ESG Focus: Financial Inclusion

By Bernard Chua, CFA
Woman holding basket on head in crowd with others.

Nearly one-third of the world’s adult population and a significant percentage of small- and medium-size businesses lack access to basic financial services. Exclusion from basic banking, credit, investments, payment systems and insurance is most common among the world’s poorest populations, rural areas and emerging economies.

Financial inclusion means that convenient and affordable access to financial products and services is available to everyone, regardless of income or assets. It benefits underserved groups by helping them manage changing financial circumstances, invest for the future and emerge from poverty.

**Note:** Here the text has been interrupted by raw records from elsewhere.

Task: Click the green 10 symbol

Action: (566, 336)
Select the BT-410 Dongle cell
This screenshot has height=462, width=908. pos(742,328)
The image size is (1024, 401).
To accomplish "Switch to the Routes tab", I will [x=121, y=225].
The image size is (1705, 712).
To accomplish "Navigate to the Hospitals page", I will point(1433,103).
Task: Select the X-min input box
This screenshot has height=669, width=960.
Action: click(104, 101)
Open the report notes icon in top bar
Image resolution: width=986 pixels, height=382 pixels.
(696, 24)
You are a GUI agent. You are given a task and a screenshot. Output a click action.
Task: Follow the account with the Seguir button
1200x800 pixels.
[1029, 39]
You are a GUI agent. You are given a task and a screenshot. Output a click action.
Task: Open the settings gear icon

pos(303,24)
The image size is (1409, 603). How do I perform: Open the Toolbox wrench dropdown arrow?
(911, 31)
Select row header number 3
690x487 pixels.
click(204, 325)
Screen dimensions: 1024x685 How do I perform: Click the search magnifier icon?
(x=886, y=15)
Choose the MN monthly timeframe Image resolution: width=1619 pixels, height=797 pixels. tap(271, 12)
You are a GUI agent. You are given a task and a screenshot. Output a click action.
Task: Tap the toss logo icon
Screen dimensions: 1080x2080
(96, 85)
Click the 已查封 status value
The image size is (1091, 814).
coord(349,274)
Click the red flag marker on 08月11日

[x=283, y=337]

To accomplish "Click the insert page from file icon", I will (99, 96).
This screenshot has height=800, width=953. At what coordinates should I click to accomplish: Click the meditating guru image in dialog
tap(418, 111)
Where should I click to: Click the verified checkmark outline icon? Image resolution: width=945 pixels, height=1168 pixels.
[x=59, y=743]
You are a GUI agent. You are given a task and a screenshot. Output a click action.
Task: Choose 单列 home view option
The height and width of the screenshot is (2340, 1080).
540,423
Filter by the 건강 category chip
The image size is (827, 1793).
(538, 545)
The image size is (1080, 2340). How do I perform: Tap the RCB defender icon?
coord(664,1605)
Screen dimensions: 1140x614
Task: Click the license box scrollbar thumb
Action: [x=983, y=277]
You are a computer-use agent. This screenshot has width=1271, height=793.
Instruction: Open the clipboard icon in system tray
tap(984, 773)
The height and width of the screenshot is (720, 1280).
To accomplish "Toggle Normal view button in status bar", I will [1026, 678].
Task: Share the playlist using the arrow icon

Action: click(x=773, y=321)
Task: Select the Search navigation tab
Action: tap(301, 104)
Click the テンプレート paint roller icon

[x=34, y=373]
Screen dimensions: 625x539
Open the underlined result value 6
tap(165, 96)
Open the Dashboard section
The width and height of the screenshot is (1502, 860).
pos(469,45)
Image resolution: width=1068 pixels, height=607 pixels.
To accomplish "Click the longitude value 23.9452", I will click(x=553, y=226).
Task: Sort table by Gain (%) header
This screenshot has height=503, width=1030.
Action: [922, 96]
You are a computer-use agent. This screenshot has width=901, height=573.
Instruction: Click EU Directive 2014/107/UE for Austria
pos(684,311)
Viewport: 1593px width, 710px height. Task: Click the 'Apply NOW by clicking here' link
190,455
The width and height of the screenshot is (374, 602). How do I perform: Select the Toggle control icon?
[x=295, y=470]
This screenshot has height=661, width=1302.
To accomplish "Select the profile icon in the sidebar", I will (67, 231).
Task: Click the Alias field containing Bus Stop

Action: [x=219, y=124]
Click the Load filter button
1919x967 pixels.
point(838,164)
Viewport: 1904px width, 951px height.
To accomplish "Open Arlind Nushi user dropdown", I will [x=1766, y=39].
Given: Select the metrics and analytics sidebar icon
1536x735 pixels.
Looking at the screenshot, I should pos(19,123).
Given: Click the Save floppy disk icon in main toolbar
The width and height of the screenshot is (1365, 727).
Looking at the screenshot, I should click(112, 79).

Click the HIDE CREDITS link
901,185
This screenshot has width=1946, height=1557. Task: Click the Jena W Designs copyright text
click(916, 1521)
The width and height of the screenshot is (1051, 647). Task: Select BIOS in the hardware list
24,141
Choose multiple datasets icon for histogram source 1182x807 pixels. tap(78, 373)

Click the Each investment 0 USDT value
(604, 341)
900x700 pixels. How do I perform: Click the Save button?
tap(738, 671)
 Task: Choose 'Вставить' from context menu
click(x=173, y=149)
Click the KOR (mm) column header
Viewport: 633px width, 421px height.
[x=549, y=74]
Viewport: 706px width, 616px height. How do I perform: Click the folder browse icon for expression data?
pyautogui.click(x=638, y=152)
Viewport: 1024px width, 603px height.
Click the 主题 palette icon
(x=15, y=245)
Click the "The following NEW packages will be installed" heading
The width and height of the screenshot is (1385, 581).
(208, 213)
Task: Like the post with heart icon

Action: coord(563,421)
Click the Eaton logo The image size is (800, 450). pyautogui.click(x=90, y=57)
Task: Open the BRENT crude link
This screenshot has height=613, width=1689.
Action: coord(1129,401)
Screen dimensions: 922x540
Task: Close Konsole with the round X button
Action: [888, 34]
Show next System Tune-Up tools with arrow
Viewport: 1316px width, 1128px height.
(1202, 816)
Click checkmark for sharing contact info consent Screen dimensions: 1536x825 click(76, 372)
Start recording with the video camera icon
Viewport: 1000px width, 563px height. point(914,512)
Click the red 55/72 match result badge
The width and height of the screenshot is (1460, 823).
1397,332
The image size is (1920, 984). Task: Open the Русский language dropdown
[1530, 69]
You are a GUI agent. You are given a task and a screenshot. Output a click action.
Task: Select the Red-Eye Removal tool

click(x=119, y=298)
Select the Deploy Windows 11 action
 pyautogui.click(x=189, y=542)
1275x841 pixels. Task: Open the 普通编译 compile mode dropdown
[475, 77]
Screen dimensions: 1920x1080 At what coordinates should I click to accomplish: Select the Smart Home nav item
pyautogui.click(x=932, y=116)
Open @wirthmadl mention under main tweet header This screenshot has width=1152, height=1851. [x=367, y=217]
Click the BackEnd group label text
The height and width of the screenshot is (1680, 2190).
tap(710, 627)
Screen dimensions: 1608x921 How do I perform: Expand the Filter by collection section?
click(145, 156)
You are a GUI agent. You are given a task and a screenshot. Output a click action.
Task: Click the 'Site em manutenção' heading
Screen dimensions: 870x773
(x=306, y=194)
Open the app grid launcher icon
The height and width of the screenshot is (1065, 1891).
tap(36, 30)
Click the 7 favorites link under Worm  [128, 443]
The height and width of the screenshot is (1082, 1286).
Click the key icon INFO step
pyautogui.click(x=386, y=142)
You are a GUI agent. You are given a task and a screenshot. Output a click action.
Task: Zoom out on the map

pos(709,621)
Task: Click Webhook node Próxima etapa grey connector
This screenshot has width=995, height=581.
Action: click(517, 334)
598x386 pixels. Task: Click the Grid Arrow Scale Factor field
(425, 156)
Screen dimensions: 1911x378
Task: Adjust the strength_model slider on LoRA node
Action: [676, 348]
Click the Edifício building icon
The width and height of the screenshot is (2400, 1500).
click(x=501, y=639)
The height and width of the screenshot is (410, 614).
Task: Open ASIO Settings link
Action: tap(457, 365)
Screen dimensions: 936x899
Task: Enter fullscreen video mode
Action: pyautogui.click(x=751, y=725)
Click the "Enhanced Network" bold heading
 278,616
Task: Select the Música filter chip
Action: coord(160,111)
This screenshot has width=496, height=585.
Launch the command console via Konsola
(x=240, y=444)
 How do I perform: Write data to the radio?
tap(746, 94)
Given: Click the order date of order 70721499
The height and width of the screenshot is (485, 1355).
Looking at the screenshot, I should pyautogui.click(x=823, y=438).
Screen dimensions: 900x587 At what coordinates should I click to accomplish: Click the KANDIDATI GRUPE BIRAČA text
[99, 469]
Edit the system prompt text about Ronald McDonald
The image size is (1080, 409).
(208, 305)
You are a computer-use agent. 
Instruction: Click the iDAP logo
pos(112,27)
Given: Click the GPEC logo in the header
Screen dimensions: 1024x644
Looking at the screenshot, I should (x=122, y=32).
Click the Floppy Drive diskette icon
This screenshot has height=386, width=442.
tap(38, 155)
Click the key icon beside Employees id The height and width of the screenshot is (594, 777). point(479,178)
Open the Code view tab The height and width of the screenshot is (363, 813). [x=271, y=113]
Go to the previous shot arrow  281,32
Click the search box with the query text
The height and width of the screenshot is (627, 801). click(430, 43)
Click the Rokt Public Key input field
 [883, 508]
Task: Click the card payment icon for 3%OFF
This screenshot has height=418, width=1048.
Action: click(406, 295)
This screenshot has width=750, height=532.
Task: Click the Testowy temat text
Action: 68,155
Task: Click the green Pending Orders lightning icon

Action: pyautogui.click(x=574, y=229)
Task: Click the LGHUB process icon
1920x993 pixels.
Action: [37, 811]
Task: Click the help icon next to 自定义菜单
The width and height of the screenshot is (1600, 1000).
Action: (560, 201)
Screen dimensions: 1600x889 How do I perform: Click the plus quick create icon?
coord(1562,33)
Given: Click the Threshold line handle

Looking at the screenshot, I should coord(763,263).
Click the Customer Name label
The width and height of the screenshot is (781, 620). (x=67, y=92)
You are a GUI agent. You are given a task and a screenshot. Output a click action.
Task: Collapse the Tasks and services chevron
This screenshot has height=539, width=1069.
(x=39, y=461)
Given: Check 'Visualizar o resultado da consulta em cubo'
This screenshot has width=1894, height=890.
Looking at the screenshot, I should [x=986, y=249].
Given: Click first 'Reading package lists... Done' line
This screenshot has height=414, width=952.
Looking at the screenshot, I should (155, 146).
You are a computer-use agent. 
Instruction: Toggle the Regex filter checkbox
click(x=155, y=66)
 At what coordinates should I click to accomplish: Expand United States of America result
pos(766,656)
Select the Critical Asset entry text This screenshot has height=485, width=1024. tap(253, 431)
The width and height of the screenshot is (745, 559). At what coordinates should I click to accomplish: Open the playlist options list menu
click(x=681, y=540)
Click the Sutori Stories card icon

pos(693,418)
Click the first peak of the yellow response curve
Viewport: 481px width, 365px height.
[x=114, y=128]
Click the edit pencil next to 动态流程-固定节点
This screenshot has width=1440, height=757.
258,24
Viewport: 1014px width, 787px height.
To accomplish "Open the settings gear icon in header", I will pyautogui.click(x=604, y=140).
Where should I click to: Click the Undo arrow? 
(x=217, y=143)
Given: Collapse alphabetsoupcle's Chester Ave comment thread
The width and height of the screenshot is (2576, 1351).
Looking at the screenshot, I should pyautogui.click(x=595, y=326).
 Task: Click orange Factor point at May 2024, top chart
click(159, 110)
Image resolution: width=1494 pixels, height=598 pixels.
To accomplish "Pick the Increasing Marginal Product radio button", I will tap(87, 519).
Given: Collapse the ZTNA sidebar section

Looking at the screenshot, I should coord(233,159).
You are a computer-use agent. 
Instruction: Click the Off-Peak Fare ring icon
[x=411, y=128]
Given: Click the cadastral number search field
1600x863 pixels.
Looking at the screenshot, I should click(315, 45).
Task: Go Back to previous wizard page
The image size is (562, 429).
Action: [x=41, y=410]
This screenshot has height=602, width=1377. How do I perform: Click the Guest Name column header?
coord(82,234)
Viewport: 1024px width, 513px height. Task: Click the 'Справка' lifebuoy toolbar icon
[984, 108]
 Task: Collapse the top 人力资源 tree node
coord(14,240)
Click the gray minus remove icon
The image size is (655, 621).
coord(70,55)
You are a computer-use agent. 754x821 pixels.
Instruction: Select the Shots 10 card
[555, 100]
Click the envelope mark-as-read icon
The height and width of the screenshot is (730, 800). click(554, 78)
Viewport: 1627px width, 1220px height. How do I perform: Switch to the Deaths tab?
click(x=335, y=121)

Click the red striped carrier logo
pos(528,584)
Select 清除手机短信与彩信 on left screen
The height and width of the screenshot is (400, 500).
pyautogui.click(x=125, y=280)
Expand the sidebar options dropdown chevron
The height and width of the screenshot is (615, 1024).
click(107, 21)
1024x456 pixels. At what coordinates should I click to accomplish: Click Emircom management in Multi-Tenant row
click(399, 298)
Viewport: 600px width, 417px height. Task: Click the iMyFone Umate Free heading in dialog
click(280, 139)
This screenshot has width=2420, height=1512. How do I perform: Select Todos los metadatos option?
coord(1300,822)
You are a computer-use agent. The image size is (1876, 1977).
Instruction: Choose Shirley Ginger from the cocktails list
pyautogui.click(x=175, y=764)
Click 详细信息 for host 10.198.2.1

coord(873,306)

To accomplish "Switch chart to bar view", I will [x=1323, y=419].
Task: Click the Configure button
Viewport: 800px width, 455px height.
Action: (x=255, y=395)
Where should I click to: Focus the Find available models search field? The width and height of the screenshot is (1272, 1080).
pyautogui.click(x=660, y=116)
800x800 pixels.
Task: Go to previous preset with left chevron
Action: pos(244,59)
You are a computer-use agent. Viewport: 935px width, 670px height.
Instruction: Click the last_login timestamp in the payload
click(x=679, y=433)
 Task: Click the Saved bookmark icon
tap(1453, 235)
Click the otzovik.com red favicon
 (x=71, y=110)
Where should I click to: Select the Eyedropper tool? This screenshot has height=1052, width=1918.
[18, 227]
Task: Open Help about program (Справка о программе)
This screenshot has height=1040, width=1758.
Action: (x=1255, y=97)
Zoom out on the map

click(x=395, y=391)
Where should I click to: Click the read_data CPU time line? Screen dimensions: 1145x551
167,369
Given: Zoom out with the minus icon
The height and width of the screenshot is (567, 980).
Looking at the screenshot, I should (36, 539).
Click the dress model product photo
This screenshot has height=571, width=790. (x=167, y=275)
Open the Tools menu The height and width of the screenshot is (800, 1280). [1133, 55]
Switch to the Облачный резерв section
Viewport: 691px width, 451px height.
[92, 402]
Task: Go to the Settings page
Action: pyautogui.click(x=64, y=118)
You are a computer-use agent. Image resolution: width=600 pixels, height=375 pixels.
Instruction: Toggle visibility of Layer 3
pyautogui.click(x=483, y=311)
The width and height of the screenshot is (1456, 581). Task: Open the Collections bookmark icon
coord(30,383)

Analyses show that improving financial inclusion rates could significantly boost GDP in various emerging and frontier markets around the world.

Financial inclusion also strengthens the overall financial system by increasing transparency, reducing costs and helping a larger percentage of a country’s population to approach economic stability.

This report examines the state of financial inclusion among the world’s poorest populations and its impact on global economic growth. We note steps taken by governments and industry groups to increase financial participation among the underserved. Finally, we explore how technology is helping to boost financial participation. We believe that encouraging this trend could help achieve U.N. Sustainable Development Goals 1 (No Poverty) and 10 (Reduced Inequalities).

Financial Inclusion At-a-Glance

  • 1.7 billion adults worldwide (31% of the total) do not have a bank account.

  • The world’s 1.7 billion unbanked represent more than 70% of global poverty.

  • In contrast, only 6.7% of the U.S. adult population is unbanked.

  • In developing economies, there is a 9% gap in bank account participation between men and women.

  • In emerging markets, 200 million small- and midsize businesses lack access to financial services.

Sources: Data as of 12/31/2017. Sources: World Bank’s Global Findex Database 2017 and the U.N. Secretary-General’s Special Advocate for Inclusive Finance for Development (accessed January 5, 2022).

Financial Exclusion Leaves Many in Poverty

Many adults fail to achieve financial stability simply because they lack access to basic financial services and therefore have no easy way to save, invest or borrow to help meet their financial needs and goals. For the same reason, homeownership or building a financial cushion is beyond the reach of many.

And, without access to financial services, few options exist to launch or expand a small business. These conditions are detrimental to these individuals’ well-being and stifle economic growth in their countries.

In addition to being unable to save and invest for the future, the financially excluded are disproportionately exposed to the challenges of economic uncertainty.

Without health insurance or basic property and casualty insurance, they cannot protect themselves, their families or their businesses from financial emergencies. The financially underserved must also contend with the risk and inconvenience of using cash for most financial transactions, including getting paid for work, receiving payments from government programs and paying their bills.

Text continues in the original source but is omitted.